• _The input_
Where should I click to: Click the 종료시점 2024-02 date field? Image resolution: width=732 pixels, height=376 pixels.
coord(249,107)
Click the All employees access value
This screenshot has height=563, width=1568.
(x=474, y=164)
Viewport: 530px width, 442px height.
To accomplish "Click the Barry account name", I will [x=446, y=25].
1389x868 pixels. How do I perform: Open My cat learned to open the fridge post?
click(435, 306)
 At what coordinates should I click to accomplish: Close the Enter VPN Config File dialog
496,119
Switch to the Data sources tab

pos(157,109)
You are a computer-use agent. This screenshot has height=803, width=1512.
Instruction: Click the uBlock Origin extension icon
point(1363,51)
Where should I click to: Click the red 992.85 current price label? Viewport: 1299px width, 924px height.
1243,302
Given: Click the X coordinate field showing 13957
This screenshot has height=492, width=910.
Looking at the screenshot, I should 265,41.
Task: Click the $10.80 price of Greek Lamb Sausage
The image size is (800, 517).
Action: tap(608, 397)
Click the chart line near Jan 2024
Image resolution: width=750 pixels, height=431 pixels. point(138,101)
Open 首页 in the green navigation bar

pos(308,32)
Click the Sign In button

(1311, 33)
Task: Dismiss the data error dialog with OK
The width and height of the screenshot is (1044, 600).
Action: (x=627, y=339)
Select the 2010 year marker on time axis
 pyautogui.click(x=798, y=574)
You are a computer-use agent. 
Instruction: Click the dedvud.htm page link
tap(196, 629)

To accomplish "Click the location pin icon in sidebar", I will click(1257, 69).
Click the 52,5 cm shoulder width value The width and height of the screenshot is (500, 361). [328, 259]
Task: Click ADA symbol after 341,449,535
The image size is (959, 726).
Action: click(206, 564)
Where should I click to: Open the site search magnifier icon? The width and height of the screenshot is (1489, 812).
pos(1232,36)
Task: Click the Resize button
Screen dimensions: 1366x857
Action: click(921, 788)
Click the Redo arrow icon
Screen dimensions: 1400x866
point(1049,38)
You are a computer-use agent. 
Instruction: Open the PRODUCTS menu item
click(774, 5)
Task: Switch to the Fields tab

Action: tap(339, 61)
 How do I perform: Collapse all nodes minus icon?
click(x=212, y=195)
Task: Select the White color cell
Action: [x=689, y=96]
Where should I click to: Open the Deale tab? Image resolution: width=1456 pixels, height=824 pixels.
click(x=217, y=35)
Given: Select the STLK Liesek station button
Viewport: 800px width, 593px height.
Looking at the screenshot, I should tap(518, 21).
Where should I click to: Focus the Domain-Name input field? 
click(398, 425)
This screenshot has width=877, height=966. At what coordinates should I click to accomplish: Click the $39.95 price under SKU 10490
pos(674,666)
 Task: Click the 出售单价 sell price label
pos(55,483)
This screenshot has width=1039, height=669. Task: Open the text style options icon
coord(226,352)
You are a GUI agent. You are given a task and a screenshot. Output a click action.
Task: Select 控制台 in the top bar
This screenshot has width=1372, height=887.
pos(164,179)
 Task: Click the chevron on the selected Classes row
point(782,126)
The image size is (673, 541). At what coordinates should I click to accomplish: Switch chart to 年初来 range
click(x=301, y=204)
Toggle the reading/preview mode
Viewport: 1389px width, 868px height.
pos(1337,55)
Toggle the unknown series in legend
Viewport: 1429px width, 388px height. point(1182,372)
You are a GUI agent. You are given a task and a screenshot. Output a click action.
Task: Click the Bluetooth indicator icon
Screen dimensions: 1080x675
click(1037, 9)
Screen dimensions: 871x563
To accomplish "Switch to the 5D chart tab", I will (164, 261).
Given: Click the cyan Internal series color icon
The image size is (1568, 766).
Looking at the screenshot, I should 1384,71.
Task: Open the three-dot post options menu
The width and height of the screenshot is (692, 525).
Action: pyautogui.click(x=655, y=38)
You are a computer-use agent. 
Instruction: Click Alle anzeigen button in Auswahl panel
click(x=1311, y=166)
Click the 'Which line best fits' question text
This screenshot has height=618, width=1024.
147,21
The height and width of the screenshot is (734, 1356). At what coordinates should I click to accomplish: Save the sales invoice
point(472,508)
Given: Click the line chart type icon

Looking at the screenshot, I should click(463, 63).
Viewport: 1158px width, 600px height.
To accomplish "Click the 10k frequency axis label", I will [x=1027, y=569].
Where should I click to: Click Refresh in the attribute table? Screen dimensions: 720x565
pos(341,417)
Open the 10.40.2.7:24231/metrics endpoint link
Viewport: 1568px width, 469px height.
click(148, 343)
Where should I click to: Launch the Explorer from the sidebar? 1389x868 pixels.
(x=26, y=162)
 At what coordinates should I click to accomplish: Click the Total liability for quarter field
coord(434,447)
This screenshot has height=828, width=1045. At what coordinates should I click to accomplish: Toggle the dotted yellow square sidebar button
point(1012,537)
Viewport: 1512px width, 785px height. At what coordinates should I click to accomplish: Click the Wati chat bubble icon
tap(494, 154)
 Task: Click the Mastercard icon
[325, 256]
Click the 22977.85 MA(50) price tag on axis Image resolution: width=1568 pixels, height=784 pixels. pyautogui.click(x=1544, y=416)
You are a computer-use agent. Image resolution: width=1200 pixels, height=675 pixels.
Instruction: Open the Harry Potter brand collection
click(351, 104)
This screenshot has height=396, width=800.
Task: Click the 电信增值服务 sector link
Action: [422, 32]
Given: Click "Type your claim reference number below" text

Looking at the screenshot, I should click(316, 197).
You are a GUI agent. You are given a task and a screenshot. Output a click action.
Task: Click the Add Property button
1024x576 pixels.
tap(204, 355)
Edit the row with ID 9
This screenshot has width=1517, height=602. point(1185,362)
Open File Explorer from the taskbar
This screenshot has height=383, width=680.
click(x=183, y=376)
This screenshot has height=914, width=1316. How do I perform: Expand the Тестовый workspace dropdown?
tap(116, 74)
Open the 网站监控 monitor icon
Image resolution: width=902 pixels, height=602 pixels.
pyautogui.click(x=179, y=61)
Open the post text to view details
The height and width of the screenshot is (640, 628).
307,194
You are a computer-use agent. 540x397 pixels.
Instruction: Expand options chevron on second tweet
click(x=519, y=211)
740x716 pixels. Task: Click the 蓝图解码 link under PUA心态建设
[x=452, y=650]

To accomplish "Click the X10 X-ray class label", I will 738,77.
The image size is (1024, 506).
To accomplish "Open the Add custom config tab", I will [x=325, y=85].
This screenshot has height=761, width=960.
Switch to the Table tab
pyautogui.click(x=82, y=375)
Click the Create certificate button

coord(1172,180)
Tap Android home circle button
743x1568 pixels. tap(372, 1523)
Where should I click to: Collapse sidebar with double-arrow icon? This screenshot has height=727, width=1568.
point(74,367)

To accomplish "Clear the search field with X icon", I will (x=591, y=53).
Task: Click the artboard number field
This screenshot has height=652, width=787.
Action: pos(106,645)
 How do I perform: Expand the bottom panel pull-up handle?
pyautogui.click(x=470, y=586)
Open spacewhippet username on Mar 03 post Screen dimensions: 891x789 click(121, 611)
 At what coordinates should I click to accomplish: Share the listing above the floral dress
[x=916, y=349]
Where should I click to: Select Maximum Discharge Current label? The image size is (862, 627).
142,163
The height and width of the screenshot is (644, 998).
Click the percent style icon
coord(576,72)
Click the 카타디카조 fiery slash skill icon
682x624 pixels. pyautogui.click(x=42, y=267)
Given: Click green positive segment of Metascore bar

• _What to work on_
Please copy every line of the material exactly.

• _The completed task_
Where should I click to: Click the 종료시점 2024-02 date field? Image resolution: width=732 pixels, height=376 pixels.
coord(249,107)
Click the All employees access value
This screenshot has height=563, width=1568.
(x=474, y=164)
Viewport: 530px width, 442px height.
To accomplish "Click the Barry account name", I will [x=446, y=25].
1389x868 pixels. How do I perform: Open My cat learned to open the fridge post?
click(435, 306)
 At what coordinates should I click to accomplish: Close the Enter VPN Config File dialog
496,119
Switch to the Data sources tab

pos(157,109)
You are a computer-use agent. This screenshot has height=803, width=1512.
Instruction: Click the uBlock Origin extension icon
point(1363,51)
Where should I click to: Click the red 992.85 current price label? Viewport: 1299px width, 924px height.
1243,302
Given: Click the X coordinate field showing 13957
This screenshot has height=492, width=910.
Looking at the screenshot, I should 265,41.
Task: Click the $10.80 price of Greek Lamb Sausage
The image size is (800, 517).
Action: tap(608, 397)
Click the chart line near Jan 2024
Image resolution: width=750 pixels, height=431 pixels. point(138,101)
Open 首页 in the green navigation bar

pos(308,32)
Click the Sign In button

(1311, 33)
Task: Dismiss the data error dialog with OK
The width and height of the screenshot is (1044, 600).
Action: (x=627, y=339)
Select the 2010 year marker on time axis
 pyautogui.click(x=798, y=574)
You are a computer-use agent. 
Instruction: Click the dedvud.htm page link
tap(196, 629)

To accomplish "Click the location pin icon in sidebar", I will click(1257, 69).
Click the 52,5 cm shoulder width value The width and height of the screenshot is (500, 361). [328, 259]
Task: Click ADA symbol after 341,449,535
The image size is (959, 726).
Action: click(206, 564)
Where should I click to: Open the site search magnifier icon? The width and height of the screenshot is (1489, 812).
pos(1232,36)
Task: Click the Resize button
Screen dimensions: 1366x857
Action: click(921, 788)
Click the Redo arrow icon
Screen dimensions: 1400x866
point(1049,38)
You are a computer-use agent. 
Instruction: Open the PRODUCTS menu item
click(774, 5)
Task: Switch to the Fields tab

Action: tap(339, 61)
 How do I perform: Collapse all nodes minus icon?
click(x=212, y=195)
Task: Select the White color cell
Action: [x=689, y=96]
Where should I click to: Open the Deale tab? Image resolution: width=1456 pixels, height=824 pixels.
click(x=217, y=35)
Given: Select the STLK Liesek station button
Viewport: 800px width, 593px height.
Looking at the screenshot, I should tap(518, 21).
Where should I click to: Focus the Domain-Name input field? 
click(398, 425)
This screenshot has width=877, height=966. At what coordinates should I click to accomplish: Click the $39.95 price under SKU 10490
pos(674,666)
 Task: Click the 出售单价 sell price label
pos(55,483)
This screenshot has width=1039, height=669. Task: Open the text style options icon
coord(226,352)
You are a GUI agent. You are given a task and a screenshot. Output a click action.
Task: Select 控制台 in the top bar
This screenshot has width=1372, height=887.
pos(164,179)
 Task: Click the chevron on the selected Classes row
point(782,126)
The image size is (673, 541). At what coordinates should I click to accomplish: Switch chart to 年初来 range
click(x=301, y=204)
Toggle the reading/preview mode
Viewport: 1389px width, 868px height.
pos(1337,55)
Toggle the unknown series in legend
Viewport: 1429px width, 388px height. point(1182,372)
You are a GUI agent. You are given a task and a screenshot. Output a click action.
Task: Click the Bluetooth indicator icon
Screen dimensions: 1080x675
click(1037, 9)
Screen dimensions: 871x563
To accomplish "Switch to the 5D chart tab", I will (164, 261).
Given: Click the cyan Internal series color icon
The image size is (1568, 766).
Looking at the screenshot, I should 1384,71.
Task: Open the three-dot post options menu
The width and height of the screenshot is (692, 525).
Action: pyautogui.click(x=655, y=38)
You are a computer-use agent. 
Instruction: Click Alle anzeigen button in Auswahl panel
click(x=1311, y=166)
Click the 'Which line best fits' question text
This screenshot has height=618, width=1024.
147,21
The height and width of the screenshot is (734, 1356). At what coordinates should I click to accomplish: Save the sales invoice
point(472,508)
Given: Click the line chart type icon

Looking at the screenshot, I should click(463, 63).
Viewport: 1158px width, 600px height.
To accomplish "Click the 10k frequency axis label", I will [x=1027, y=569].
Where should I click to: Click Refresh in the attribute table? Screen dimensions: 720x565
pos(341,417)
Open the 10.40.2.7:24231/metrics endpoint link
Viewport: 1568px width, 469px height.
click(148, 343)
Where should I click to: Launch the Explorer from the sidebar? 1389x868 pixels.
(x=26, y=162)
 At what coordinates should I click to accomplish: Click the Total liability for quarter field
coord(434,447)
This screenshot has height=828, width=1045. At what coordinates should I click to accomplish: Toggle the dotted yellow square sidebar button
point(1012,537)
Viewport: 1512px width, 785px height. At what coordinates should I click to accomplish: Click the Wati chat bubble icon
tap(494, 154)
 Task: Click the Mastercard icon
[325, 256]
Click the 22977.85 MA(50) price tag on axis Image resolution: width=1568 pixels, height=784 pixels. pyautogui.click(x=1544, y=416)
You are a computer-use agent. Image resolution: width=1200 pixels, height=675 pixels.
Instruction: Open the Harry Potter brand collection
click(351, 104)
This screenshot has height=396, width=800.
Task: Click the 电信增值服务 sector link
Action: [422, 32]
Given: Click "Type your claim reference number below" text

Looking at the screenshot, I should click(316, 197).
You are a GUI agent. You are given a task and a screenshot. Output a click action.
Task: Click the Add Property button
1024x576 pixels.
tap(204, 355)
Edit the row with ID 9
This screenshot has width=1517, height=602. point(1185,362)
Open File Explorer from the taskbar
This screenshot has height=383, width=680.
click(x=183, y=376)
This screenshot has height=914, width=1316. How do I perform: Expand the Тестовый workspace dropdown?
tap(116, 74)
Open the 网站监控 monitor icon
Image resolution: width=902 pixels, height=602 pixels.
pyautogui.click(x=179, y=61)
Open the post text to view details
The height and width of the screenshot is (640, 628).
307,194
You are a computer-use agent. 540x397 pixels.
Instruction: Expand options chevron on second tweet
click(x=519, y=211)
740x716 pixels. Task: Click the 蓝图解码 link under PUA心态建设
[x=452, y=650]

To accomplish "Click the X10 X-ray class label", I will 738,77.
The image size is (1024, 506).
To accomplish "Open the Add custom config tab", I will [x=325, y=85].
This screenshot has height=761, width=960.
Switch to the Table tab
pyautogui.click(x=82, y=375)
Click the Create certificate button

coord(1172,180)
Tap Android home circle button
743x1568 pixels. tap(372, 1523)
Where should I click to: Collapse sidebar with double-arrow icon? This screenshot has height=727, width=1568.
point(74,367)

To accomplish "Clear the search field with X icon", I will (x=591, y=53).
Task: Click the artboard number field
This screenshot has height=652, width=787.
Action: pos(106,645)
 How do I perform: Expand the bottom panel pull-up handle?
pyautogui.click(x=470, y=586)
Open spacewhippet username on Mar 03 post Screen dimensions: 891x789 click(121, 611)
 At what coordinates should I click to accomplish: Share the listing above the floral dress
[x=916, y=349]
Where should I click to: Select Maximum Discharge Current label? The image size is (862, 627).
142,163
The height and width of the screenshot is (644, 998).
Click the percent style icon
coord(576,72)
Click the 카타디카조 fiery slash skill icon
682x624 pixels. pyautogui.click(x=42, y=267)
Given: Click green positive segment of Metascore bar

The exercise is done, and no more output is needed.